Introduction
The range keyword iterates over elements in a variety of built-in data structures. It provides a clean, idiomatic way to loop over slices, arrays, maps, and strings, automatically handling the iteration details.
The Code
// _range_ iterates over elements in a variety of
// built-in data structures. Let's see how to
// use `range` with some of the data structures
// we've already learned.
package main
import "fmt"
func main() {
// Here we use `range` to sum the numbers in a slice.
// Arrays work like this too.
nums := []int{2, 3, 4}
sum := 0
for _, num := range nums {
sum += num
}
fmt.Println("sum:", sum)
// `range` on arrays and slices provides both the
// index and value for each entry. Above we didn't
// need the index, so we ignored it with the
// blank identifier `_`. Sometimes we actually want
// the indexes though.
for i, num := range nums {
if num == 3 {
fmt.Println("index:", i)
}
}
// `range` on map iterates over key/value pairs.

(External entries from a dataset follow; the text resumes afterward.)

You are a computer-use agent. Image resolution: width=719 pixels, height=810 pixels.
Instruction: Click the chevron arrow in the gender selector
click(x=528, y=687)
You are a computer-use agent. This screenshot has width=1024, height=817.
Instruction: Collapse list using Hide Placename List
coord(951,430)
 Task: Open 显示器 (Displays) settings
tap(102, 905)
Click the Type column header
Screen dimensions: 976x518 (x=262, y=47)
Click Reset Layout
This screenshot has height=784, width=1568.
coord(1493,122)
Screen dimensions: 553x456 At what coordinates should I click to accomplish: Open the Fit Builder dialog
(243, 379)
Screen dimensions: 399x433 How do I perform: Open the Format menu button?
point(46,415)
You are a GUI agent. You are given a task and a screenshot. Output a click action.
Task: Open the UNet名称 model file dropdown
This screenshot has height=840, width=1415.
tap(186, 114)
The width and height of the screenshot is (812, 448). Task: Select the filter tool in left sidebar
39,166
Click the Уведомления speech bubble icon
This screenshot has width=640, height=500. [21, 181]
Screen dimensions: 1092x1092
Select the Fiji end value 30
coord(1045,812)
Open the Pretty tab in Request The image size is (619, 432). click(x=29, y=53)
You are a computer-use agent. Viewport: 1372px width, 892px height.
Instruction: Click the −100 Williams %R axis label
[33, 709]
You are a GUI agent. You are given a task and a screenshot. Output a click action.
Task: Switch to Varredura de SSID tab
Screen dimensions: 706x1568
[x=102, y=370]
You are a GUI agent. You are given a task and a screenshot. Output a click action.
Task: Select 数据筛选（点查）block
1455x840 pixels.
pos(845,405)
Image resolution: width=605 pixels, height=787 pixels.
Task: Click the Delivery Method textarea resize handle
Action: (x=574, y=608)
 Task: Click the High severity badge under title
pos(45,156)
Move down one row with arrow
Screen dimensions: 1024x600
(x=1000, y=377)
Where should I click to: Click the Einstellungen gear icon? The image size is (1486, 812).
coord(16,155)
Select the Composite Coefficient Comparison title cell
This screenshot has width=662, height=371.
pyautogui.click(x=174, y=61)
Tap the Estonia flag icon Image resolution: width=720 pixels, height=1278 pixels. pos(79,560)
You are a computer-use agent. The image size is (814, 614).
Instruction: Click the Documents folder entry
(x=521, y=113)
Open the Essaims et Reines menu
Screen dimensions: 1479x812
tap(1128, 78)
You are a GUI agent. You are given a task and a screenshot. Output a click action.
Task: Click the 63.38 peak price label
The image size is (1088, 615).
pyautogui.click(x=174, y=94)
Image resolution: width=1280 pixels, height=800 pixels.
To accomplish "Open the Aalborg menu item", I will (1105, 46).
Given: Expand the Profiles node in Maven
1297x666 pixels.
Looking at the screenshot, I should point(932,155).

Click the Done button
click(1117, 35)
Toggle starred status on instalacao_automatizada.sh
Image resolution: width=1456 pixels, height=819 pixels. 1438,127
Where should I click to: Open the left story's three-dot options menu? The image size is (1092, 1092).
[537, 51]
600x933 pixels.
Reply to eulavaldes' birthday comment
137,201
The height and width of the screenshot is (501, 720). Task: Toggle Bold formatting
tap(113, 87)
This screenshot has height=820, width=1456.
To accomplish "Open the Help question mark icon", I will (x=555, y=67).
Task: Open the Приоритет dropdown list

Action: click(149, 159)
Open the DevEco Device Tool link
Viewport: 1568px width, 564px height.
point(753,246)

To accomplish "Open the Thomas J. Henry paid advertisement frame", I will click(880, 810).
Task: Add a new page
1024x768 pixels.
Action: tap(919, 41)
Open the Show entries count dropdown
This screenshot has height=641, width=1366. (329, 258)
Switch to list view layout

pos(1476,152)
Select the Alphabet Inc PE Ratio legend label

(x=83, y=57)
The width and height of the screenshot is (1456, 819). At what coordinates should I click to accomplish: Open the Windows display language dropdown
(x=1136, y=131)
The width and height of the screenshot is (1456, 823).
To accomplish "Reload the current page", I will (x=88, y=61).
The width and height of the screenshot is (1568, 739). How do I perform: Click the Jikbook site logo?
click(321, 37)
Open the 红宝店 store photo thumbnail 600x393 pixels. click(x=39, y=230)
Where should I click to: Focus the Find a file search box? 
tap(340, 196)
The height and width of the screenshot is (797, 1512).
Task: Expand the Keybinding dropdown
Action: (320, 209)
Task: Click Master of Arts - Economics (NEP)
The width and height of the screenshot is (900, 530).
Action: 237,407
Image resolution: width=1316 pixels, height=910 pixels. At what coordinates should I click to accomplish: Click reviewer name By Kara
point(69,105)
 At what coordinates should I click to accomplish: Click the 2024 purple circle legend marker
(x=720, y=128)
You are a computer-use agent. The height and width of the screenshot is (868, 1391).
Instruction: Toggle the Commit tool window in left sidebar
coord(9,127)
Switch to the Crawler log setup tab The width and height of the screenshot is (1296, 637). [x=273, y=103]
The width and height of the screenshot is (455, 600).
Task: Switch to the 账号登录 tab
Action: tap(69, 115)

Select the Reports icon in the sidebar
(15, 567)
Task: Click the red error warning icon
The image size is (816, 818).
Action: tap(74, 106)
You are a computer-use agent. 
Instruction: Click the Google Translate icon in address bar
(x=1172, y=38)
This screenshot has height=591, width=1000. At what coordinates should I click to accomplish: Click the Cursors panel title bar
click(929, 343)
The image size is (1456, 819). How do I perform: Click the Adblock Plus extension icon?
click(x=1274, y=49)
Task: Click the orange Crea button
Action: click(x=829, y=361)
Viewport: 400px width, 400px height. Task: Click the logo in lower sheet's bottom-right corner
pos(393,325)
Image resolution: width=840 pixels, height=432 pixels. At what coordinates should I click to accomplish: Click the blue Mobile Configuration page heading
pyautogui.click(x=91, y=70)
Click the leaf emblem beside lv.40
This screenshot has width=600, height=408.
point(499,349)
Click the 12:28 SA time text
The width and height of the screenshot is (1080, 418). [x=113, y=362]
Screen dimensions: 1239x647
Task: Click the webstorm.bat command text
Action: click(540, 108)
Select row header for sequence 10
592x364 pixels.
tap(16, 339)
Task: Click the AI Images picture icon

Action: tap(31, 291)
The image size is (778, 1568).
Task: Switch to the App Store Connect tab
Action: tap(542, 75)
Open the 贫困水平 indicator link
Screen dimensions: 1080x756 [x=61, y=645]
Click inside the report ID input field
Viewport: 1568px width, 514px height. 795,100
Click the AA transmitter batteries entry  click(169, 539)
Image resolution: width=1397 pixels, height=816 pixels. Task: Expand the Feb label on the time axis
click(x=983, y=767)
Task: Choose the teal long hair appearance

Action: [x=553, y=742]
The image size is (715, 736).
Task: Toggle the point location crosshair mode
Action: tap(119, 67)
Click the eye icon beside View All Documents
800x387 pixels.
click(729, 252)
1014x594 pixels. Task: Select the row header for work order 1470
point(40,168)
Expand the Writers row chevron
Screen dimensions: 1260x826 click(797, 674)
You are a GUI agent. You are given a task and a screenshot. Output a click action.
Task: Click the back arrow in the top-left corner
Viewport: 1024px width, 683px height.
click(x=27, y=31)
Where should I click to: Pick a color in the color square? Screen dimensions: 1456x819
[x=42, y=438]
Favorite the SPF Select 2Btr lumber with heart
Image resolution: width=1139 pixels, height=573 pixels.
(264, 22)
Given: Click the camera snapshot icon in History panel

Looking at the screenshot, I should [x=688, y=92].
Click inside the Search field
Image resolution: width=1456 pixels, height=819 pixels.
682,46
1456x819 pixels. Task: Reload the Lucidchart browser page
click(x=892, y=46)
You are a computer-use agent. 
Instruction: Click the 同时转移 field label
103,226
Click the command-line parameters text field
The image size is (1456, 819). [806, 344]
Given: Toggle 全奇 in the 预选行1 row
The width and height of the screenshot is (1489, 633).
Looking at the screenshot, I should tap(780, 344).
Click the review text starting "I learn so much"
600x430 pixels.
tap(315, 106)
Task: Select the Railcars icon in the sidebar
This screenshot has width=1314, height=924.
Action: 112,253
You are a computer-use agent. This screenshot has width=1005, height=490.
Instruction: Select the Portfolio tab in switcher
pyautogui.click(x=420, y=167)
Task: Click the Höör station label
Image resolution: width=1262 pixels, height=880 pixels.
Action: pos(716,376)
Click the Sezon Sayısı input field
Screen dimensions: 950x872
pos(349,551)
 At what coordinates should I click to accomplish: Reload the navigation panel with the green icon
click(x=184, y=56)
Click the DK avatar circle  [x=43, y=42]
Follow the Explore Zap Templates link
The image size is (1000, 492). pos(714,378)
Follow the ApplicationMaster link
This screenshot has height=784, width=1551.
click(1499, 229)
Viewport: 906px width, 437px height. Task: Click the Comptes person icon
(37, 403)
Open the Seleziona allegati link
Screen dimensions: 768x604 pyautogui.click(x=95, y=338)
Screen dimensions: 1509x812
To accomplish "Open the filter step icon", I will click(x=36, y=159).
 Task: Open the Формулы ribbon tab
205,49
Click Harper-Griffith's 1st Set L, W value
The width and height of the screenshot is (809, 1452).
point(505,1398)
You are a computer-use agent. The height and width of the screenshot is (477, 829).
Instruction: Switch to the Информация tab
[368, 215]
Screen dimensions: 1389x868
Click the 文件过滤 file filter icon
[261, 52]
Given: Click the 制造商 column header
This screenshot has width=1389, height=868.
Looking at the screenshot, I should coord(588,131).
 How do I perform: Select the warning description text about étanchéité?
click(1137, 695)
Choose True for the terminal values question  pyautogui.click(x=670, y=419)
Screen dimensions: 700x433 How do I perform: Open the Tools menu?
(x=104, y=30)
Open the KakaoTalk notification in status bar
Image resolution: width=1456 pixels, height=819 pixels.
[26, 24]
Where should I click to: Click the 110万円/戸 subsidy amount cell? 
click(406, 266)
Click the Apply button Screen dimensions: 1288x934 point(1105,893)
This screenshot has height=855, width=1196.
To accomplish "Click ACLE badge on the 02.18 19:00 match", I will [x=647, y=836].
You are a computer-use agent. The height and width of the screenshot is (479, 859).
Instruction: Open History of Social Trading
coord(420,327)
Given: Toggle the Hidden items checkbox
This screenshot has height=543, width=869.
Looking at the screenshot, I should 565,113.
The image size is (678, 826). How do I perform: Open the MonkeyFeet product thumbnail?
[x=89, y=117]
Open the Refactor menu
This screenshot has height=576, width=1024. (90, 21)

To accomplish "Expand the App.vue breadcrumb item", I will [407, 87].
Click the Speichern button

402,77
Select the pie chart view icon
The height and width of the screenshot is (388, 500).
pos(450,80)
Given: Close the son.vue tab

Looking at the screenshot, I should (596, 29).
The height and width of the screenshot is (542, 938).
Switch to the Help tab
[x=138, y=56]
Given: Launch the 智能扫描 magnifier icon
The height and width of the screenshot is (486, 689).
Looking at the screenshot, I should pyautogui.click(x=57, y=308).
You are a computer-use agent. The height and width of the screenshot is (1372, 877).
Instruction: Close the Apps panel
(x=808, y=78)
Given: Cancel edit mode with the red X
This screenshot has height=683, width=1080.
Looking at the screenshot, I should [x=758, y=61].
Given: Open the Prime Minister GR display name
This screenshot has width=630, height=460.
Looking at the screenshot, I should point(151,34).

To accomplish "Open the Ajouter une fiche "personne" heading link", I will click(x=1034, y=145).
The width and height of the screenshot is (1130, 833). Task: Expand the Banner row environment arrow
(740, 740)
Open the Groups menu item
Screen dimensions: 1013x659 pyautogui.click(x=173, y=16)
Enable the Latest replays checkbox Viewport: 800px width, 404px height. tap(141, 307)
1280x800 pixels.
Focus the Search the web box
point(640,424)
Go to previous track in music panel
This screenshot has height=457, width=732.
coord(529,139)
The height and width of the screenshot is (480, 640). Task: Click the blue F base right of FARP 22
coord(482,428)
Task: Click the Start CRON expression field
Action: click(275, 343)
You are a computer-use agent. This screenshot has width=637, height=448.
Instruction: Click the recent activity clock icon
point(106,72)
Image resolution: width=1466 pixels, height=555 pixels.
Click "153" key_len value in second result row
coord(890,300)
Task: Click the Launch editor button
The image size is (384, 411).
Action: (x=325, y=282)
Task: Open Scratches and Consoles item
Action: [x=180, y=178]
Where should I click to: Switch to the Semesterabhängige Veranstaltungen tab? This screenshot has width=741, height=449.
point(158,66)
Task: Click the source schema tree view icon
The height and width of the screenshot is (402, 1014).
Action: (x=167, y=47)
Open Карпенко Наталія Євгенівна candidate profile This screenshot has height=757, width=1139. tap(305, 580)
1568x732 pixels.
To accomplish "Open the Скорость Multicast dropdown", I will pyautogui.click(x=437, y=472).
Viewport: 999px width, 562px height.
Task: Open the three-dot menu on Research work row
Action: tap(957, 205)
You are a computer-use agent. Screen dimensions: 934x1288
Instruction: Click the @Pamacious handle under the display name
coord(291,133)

kvs := map[string]string{"a": "apple", "b": "banana"}
for k, v := range kvs {
fmt.Printf("%s -> %s\n", k, v)
}
// `range` can also iterate over just the keys of a map.
for k := range kvs {
fmt.Println("key:", k)
}
// `range` on strings iterates over Unicode code
// points. The first value is the starting byte index
// of the `rune` and the second the `rune` itself.
// See [Strings and Runes](strings-and-runes) for more
// details.
for i, c := range "go" {
fmt.Println(i, c)
}
}
Range with Different Types
Range Over Slices and Arrays
nums := []int{2, 3, 4}
sum := 0
for _, num := range nums {
sum += num
}
When ranging over slices or arrays, you get two values per iteration:
- Index - the position in the slice/array
- Value - the element at that position
Use the blank identifier _ to ignore values you don’t need.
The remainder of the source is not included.